- [Challenge]:
How many lines in the entries below contain the string "target", matching case exactly? Reply with the number alone.

======== Listing

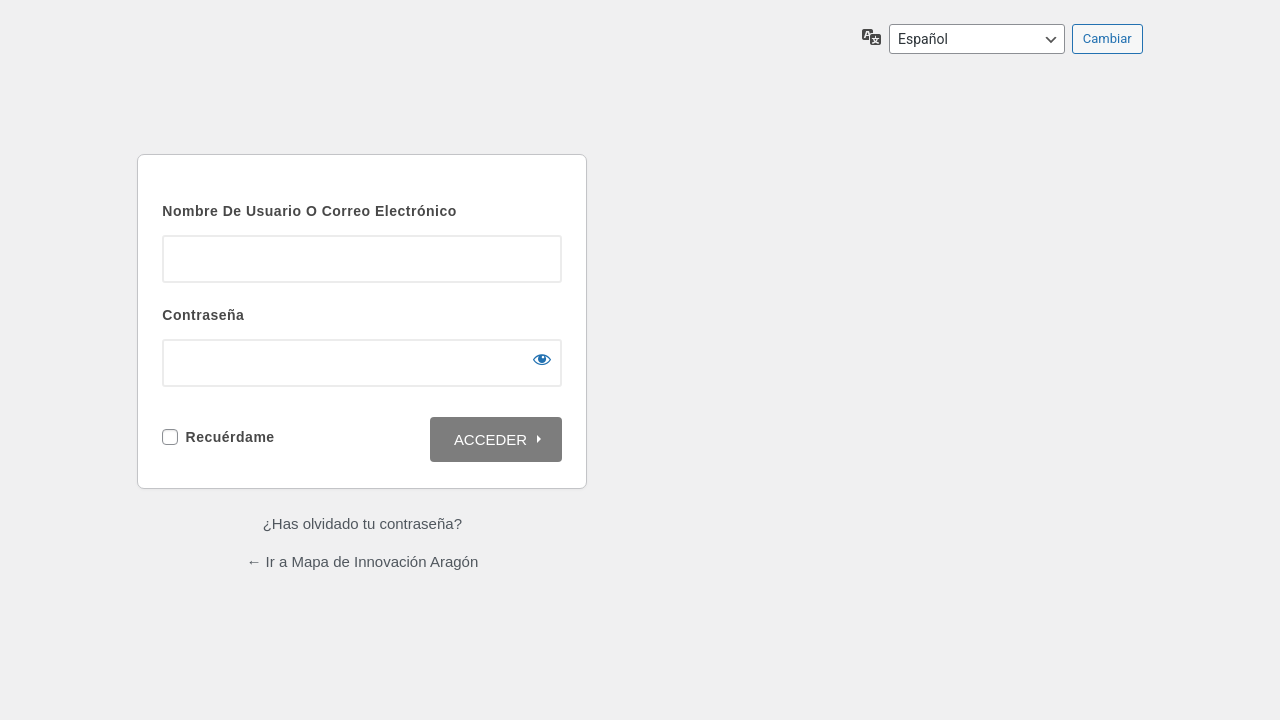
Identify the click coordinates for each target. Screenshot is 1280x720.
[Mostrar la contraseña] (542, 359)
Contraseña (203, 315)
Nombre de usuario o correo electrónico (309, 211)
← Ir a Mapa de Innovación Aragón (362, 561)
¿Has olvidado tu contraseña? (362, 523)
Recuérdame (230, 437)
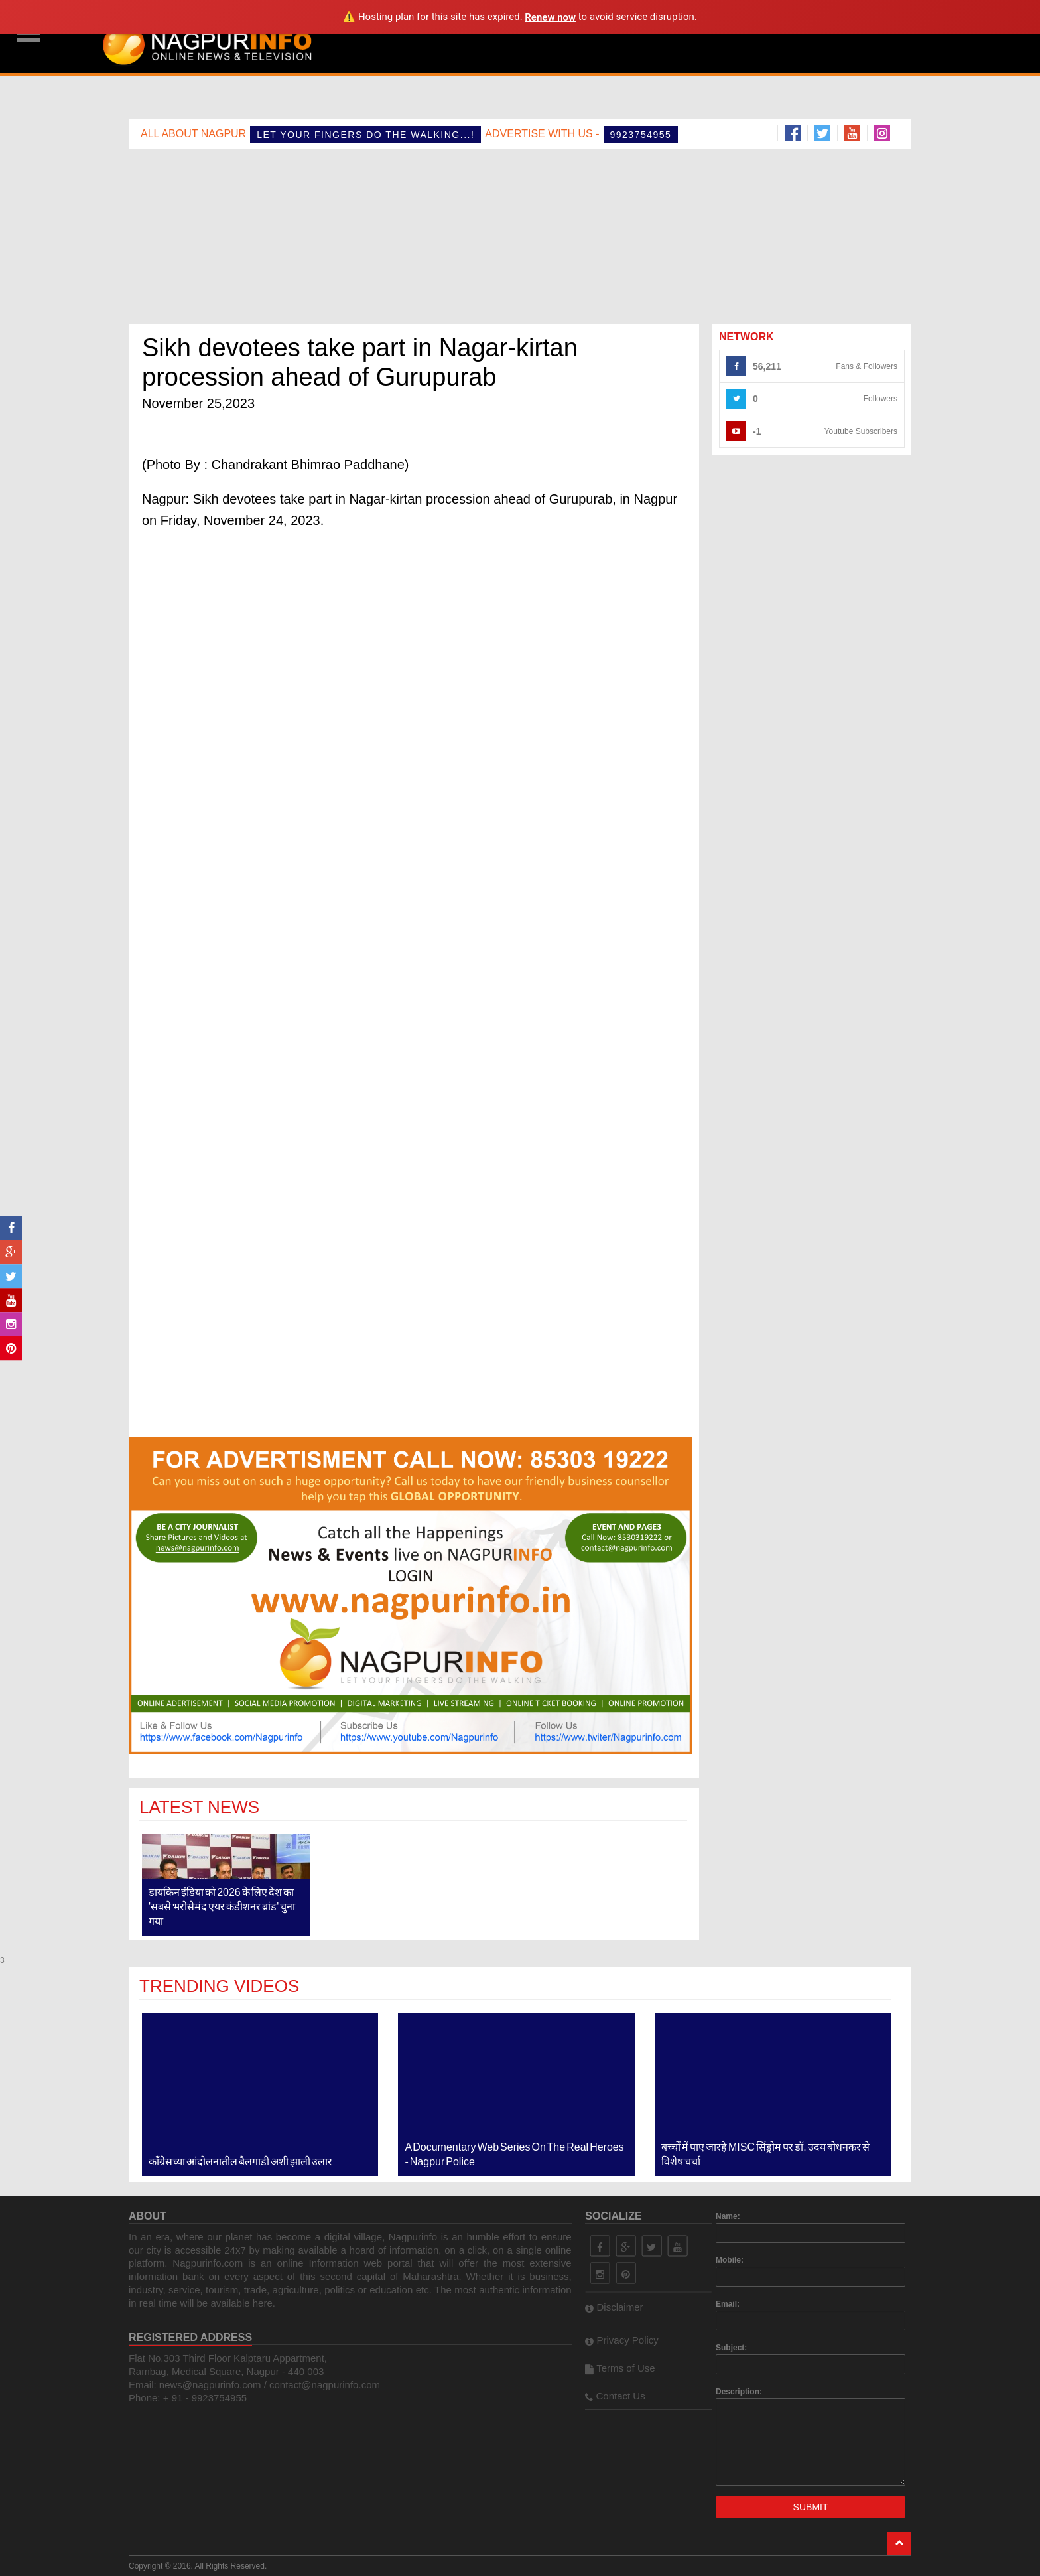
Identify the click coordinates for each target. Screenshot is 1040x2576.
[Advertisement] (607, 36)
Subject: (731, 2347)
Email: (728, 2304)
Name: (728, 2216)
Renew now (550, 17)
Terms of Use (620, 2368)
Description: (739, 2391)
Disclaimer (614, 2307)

================
======== Listing

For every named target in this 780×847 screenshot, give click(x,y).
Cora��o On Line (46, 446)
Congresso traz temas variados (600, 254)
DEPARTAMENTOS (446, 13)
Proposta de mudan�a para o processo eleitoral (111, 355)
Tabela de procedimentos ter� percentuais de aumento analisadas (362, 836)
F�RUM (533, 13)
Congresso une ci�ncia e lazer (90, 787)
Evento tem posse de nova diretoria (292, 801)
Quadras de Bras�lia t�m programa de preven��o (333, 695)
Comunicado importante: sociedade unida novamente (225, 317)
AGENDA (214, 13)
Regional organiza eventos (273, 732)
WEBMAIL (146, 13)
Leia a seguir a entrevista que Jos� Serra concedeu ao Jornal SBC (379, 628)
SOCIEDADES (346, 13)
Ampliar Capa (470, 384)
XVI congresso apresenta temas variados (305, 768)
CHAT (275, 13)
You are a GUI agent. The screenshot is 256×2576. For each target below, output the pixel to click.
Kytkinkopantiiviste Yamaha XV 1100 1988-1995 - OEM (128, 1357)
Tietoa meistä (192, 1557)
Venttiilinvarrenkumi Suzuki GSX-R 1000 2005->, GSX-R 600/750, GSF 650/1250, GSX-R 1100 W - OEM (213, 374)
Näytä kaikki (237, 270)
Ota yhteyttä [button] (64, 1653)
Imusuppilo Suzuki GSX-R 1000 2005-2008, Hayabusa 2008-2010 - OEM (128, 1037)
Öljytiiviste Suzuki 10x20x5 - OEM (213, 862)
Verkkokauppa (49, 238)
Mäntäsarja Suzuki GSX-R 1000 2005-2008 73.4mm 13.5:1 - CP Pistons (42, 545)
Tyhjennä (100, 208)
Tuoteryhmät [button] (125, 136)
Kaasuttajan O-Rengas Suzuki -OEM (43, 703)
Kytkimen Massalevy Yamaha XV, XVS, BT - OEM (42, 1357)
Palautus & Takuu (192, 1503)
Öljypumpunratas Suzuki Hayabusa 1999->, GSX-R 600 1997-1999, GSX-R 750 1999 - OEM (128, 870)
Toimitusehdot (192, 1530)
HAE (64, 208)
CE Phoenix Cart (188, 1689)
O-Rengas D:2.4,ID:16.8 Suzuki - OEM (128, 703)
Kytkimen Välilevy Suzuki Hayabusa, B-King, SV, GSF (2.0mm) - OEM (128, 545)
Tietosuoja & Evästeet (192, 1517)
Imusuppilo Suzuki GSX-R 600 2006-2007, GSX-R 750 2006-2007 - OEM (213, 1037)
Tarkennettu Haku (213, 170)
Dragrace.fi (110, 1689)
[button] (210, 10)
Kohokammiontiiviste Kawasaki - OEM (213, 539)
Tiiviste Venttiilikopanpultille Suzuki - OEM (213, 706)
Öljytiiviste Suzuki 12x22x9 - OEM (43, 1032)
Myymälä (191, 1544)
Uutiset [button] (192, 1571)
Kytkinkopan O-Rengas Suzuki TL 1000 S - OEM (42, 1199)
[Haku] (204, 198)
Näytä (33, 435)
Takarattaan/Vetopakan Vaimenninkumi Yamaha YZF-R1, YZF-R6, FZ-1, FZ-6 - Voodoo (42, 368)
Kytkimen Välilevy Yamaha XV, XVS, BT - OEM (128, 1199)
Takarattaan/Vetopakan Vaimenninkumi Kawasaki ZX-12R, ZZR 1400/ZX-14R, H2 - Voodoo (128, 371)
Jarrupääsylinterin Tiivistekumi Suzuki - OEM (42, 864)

================

- [Task result]:
4